Crystal City, Virginia
April 29, 2018
April 29, 2018
May 2, 2018
Diversity and Gender
As part of an ongoing three-year study, we surveyed women in high school and college. At two points in time, 523 women answered survey questions based on Social Cognitive Career Theory (SCCT), a widely used vocational model which assesses the constructs of Interest in Computing, Confidence in Computing, and perceived Social Supports and Barriers. The second survey also asked about college major and post-graduate employment. Our analyses compared persisters in computer science and related technology fields to those who did not persist in these fields. We found significant differences between groups (with persisters having higher scores) on all three measures, and these differences widened over time.

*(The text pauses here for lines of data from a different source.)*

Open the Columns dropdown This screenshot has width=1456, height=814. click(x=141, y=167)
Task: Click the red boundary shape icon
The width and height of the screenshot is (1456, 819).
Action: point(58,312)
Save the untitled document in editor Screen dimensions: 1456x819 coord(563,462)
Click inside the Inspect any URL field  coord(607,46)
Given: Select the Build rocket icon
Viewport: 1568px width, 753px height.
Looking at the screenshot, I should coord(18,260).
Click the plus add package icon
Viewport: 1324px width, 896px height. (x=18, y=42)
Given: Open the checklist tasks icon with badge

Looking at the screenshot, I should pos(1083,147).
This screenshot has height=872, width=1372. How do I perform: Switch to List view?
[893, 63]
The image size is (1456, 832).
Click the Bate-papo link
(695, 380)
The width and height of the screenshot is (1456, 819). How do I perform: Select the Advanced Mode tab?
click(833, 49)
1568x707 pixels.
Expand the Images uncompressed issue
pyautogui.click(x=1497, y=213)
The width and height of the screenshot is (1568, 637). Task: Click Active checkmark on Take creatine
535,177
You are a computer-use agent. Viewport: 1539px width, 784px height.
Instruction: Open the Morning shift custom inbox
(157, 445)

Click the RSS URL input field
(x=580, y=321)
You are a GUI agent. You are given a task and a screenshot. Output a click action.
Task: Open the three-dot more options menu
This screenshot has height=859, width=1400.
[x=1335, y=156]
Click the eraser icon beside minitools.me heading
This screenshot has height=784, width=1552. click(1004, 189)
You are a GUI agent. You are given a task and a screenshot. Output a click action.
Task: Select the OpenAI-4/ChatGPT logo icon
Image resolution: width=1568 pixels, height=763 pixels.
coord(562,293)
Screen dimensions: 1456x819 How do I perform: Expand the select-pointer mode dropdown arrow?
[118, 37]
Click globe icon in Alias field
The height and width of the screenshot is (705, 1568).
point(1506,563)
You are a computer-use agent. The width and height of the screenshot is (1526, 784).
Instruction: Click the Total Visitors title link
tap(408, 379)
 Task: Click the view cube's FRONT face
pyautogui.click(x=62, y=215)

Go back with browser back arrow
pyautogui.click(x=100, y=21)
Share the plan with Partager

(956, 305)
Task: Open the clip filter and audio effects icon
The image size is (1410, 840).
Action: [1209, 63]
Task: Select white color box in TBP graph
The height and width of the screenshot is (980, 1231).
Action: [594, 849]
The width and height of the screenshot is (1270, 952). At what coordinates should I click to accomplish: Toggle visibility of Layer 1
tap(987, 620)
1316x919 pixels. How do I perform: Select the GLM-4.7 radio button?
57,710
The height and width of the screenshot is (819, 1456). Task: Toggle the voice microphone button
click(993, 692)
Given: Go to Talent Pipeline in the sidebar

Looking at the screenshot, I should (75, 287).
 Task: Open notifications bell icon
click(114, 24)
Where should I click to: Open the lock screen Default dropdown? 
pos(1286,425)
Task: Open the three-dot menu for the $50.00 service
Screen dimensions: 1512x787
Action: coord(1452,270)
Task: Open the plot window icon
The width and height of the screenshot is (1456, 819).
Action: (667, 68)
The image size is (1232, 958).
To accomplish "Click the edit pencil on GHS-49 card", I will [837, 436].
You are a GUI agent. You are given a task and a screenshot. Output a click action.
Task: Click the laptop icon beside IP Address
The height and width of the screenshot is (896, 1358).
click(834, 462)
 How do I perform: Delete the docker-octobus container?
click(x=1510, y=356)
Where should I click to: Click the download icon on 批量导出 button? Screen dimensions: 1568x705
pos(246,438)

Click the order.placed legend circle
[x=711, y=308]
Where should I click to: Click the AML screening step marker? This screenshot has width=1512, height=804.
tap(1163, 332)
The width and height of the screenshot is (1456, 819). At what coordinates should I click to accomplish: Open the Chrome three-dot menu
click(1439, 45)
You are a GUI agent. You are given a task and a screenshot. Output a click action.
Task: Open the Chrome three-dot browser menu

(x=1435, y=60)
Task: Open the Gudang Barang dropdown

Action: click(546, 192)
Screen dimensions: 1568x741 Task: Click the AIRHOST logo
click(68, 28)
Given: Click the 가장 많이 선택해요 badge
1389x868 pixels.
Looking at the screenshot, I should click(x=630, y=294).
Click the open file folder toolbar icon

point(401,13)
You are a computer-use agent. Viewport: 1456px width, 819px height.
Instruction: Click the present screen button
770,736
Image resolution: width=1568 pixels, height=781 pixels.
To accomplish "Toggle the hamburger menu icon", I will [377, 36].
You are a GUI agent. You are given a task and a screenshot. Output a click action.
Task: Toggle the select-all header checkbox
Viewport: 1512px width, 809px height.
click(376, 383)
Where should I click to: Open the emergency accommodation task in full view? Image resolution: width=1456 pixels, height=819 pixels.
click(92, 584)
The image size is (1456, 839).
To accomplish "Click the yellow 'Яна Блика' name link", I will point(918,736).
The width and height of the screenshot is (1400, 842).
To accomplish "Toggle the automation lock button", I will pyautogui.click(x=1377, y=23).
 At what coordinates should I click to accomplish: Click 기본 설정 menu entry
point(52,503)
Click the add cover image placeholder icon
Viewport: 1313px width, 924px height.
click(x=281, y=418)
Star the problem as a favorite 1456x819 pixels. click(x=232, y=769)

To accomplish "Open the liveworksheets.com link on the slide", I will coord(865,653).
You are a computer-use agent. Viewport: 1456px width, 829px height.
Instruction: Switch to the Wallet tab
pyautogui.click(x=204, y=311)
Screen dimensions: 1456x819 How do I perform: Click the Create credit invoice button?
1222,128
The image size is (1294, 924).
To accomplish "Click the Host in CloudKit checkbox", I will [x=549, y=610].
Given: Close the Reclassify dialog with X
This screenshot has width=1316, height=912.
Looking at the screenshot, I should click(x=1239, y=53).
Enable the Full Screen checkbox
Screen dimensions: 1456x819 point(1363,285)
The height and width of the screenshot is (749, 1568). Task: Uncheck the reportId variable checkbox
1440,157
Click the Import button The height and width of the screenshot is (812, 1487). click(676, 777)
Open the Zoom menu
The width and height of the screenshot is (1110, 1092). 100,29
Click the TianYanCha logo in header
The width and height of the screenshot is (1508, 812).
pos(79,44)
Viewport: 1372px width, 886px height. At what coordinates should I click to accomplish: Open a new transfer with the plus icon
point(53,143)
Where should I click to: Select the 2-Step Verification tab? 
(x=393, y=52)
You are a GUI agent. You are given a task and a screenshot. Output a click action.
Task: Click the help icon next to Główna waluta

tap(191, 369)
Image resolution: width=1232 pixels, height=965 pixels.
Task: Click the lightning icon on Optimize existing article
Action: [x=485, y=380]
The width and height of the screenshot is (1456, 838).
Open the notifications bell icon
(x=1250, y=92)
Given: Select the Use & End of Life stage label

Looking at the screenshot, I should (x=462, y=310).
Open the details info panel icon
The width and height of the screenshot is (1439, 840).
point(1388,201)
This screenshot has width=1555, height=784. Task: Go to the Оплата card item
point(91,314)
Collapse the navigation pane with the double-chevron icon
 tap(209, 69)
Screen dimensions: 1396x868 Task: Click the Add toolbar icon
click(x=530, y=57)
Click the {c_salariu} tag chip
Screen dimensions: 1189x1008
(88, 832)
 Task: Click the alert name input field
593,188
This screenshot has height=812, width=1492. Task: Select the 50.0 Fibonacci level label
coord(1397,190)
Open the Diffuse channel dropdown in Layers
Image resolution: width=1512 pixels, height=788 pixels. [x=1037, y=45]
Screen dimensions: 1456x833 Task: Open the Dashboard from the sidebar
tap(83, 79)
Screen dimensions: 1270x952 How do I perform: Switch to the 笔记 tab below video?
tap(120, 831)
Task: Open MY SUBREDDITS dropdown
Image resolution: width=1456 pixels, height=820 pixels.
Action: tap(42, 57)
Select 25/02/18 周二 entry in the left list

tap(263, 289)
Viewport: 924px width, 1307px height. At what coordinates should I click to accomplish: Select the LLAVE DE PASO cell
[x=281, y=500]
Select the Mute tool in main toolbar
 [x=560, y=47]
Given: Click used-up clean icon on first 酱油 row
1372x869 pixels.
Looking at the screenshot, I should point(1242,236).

For both groups, computing interest decreased from high school to college, regardless of major, but tech majors’ interest decreased less than did non-majors and can be explained by their move into subspecialties. Not surprisingly, computing confidence increased for persisters but decreased for non-persisters. Perceived support for computing from teachers, family and friends for both groups remained stable between high school and college, regardless of major, although persisters perceived significantly more support for computing than did non-persisters. Another important finding was that high schoolers’ responses to a single survey item about intent to persist predicted later persistence moderately well. Seventy-two percent of those students who said in high school that they were interested in pursuing a CS or tech-related college major did so during college. Thus, we learned that for many girls, plans about future area of study remain relatively constant from high school to college. This finding has implications for improving how we evaluate interventions aimed at high school women when longitudinal tracking is impractical. The SCCT-related findings suggest which constructs are important to try to influence in students early on and timing interventions for the greatest impact on broadening participation in technology fields.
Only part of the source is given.